The Signal — March 6, 2026

GPT-5.4: OpenAI Ships the Kitchen Sink

OpenAI released GPT-5.4 and GPT-5.4-pro yesterday, packaging coding, reasoning, computer use, and a 1-million-token context window into a single model. That context window is the real number here. Up from roughly 128K, it means you can feed entire codebases or document archives straight into a prompt without building retrieval infrastructure around them. The model also ships with native browser and desktop control, matching a capability Anthropic has offered since last year.

The new "Thinking" mode extends chain-of-thought processing for harder problems. OpenAI reports 83% on their internal knowledge benchmark, though self-reported benchmarks from the company selling the model are marketing first, science second. What the number actually measures remains vague.

GPT-5.4 is already live in GitHub Copilot and standard API tiers. The interesting question isn't whether it performs well (it almost certainly does) but whether 1M tokens of context replaces RAG pipelines in production, or whether cost-per-token at that scale keeps it niche.

Sources: OpenAI Blog · Simon Willison · The Decoder · ZDNET · GitHub Changelog

The Pentagon Called Anthropic a National Security Risk

The Department of Defense formally designated Anthropic a "supply-chain risk," the first time an American AI company has received this label from the Pentagon. TechCrunch, The Verge, NPR, and Platformer all confirmed the story independently. The WSJ broke the original reporting.

The designation puts Anthropic in a strange spot: the company that arguably leads on AI safety is now classified alongside foreign technology vendors the military considers unreliable. CEO Dario Amodei plans to challenge the label in court.

The timing makes it weirder. Wired separately reported that the Pentagon tested OpenAI models through Microsoft infrastructure, potentially sidestepping OpenAI's own usage policies. So the DOD is labeling one AI company a security threat while quietly running another company's technology through a backdoor. That contradiction tells you more about the government's fractured AI posture than it does about either company.

Sources: TechCrunch · The Verge · NPR · Wired · Platformer

Your AI Coding Assistant Can Be Hijacked Through GitHub Issues

Security researcher Adnan Khan published a proof-of-concept called "Clinejection" showing how AI coding agents can be compromised through prompt injection hidden in GitHub issue text. The attack targets Cline, a popular AI coding assistant, by embedding malicious instructions in issues that the agent's triager reads. A routine "check the issue queue" workflow becomes a code execution vector.

This is prompt injection moving from theoretical concern to working exploit. Any AI agent that reads untrusted text (issue trackers, emails, documents) is a potential target. The fix isn't straightforward: you'd need to wall off the agent's interpretation of external text from its ability to execute code, and most current architectures don't draw that line cleanly.
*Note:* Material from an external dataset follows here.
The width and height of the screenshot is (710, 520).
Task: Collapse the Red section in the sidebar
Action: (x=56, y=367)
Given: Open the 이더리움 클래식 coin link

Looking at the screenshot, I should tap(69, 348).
Sources: Adnan Khan via Simon Willison

On the Editor's Desk

Three of the council's top five picks yesterday didn't survive the pipeline gate. The White House AI energy pledge (seven tech giants agreeing to self-fund data center power) and CyberStrikeAI (an open-source attack tool that reportedly breached 600+ FortiGate devices across 55 countries) were both sourced by the council from Brave Search but never appeared in our editorial pipeline with sufficient primary sourcing to publish. They're real stories we couldn't verify to our standard.
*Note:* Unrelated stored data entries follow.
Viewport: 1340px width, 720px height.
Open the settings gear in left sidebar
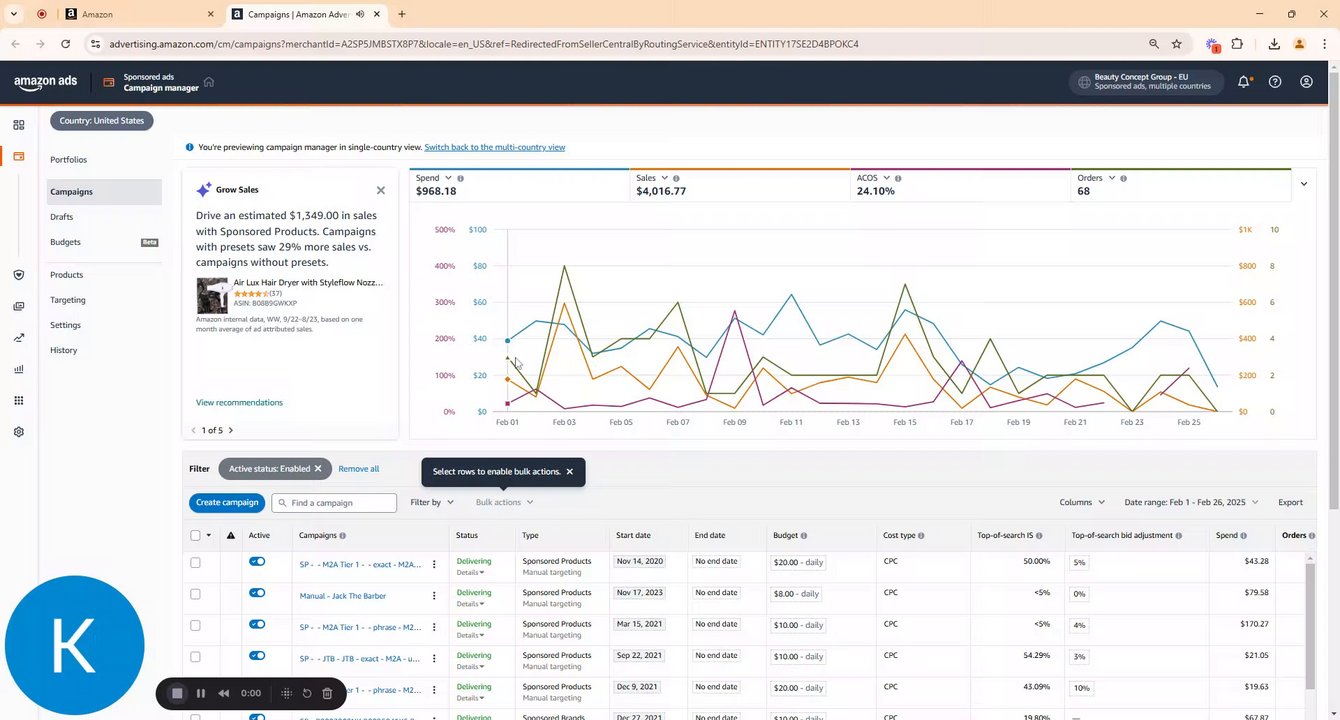pyautogui.click(x=18, y=432)
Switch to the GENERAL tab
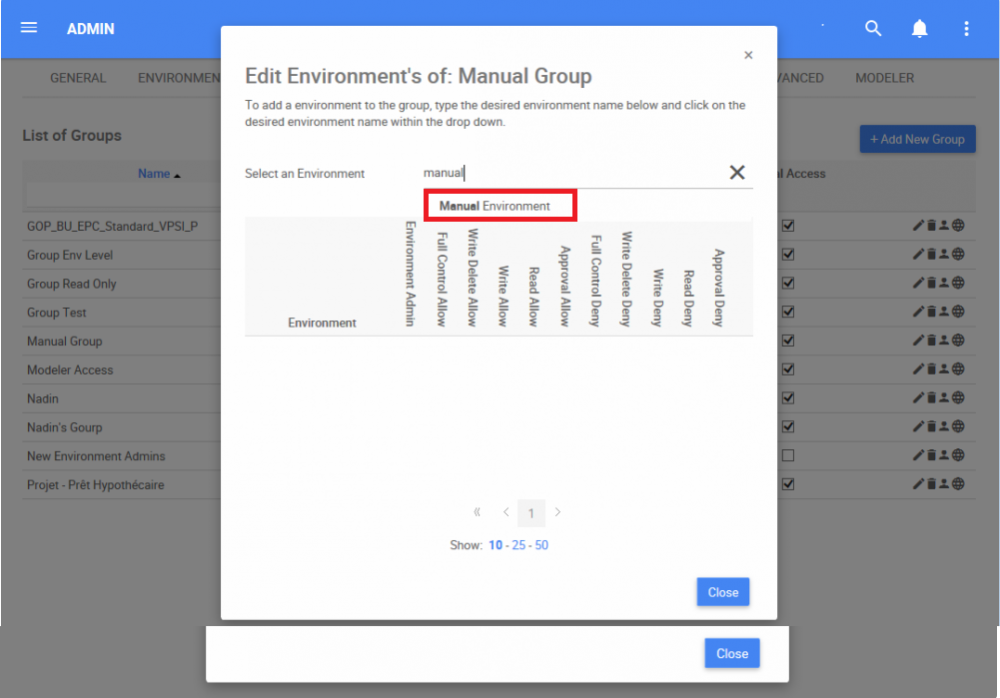 click(78, 78)
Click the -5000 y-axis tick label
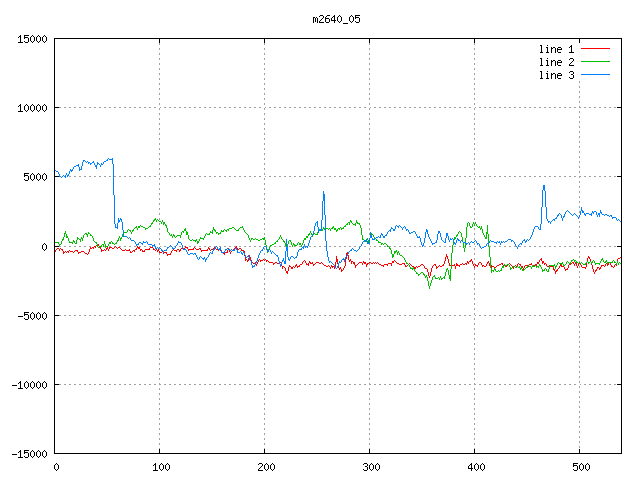The image size is (640, 480). (32, 315)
DeepSeek V4 stays on hold. TechNode said "this week" on March 2. Today is March 6. No official announcement, no API update, no HuggingFace release. The only source our pipeline captured was a commercial real estate investment blog. We'll cover V4 when it ships, not when rumors say it should.
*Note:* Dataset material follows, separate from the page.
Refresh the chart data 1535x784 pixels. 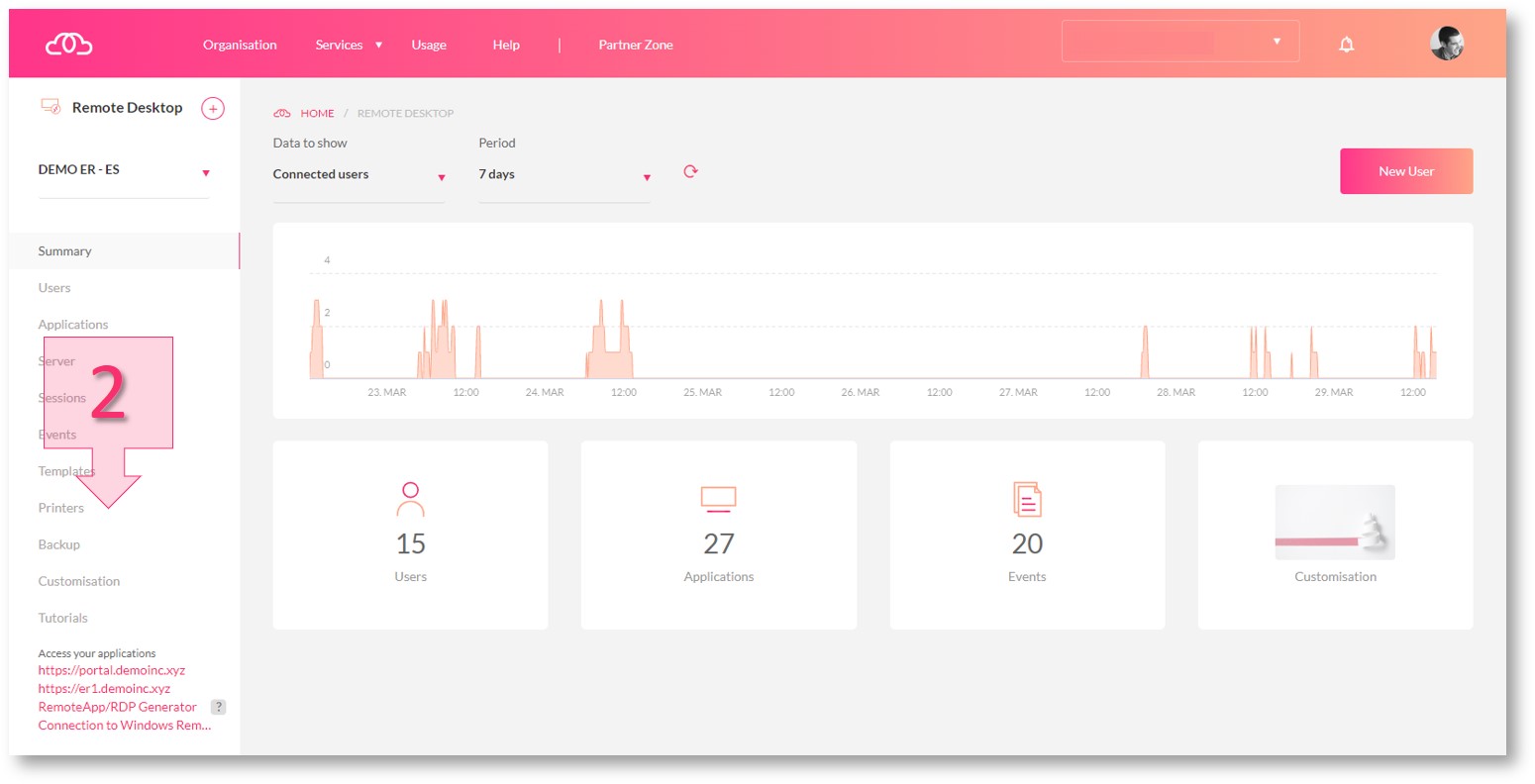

Two arxiv papers worth flagging: Reasoning Theater found that language models sometimes generate chain-of-thought reasoning that doesn't match their actual internal confidence. They already know the answer but produce misleading reasoning traces anyway. And FlashAttention-4 targets Nvidia's Blackwell GPUs with optimized kernel pipelining, relevant to anyone building inference infrastructure at scale.

Kill count today: 54 out of 100 events. YouTube reaction videos, trade show press releases, Wikipedia pages, SEO listicles. The pipeline casts wide. The editor cuts deep.